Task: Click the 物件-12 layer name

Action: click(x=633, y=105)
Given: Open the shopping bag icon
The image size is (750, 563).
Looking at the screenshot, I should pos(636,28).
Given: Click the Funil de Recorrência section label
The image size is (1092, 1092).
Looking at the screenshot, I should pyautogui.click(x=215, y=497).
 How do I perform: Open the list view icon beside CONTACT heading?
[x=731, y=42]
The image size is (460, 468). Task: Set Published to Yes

- - -

Work to complete
Return the lines from the line containing "How do I perform: Open" to the end of the entries above, exactly as they appear and with no other output.

The completed task
 How do I perform: Open the list view icon beside CONTACT heading?
[x=731, y=42]
The image size is (460, 468). Task: Set Published to Yes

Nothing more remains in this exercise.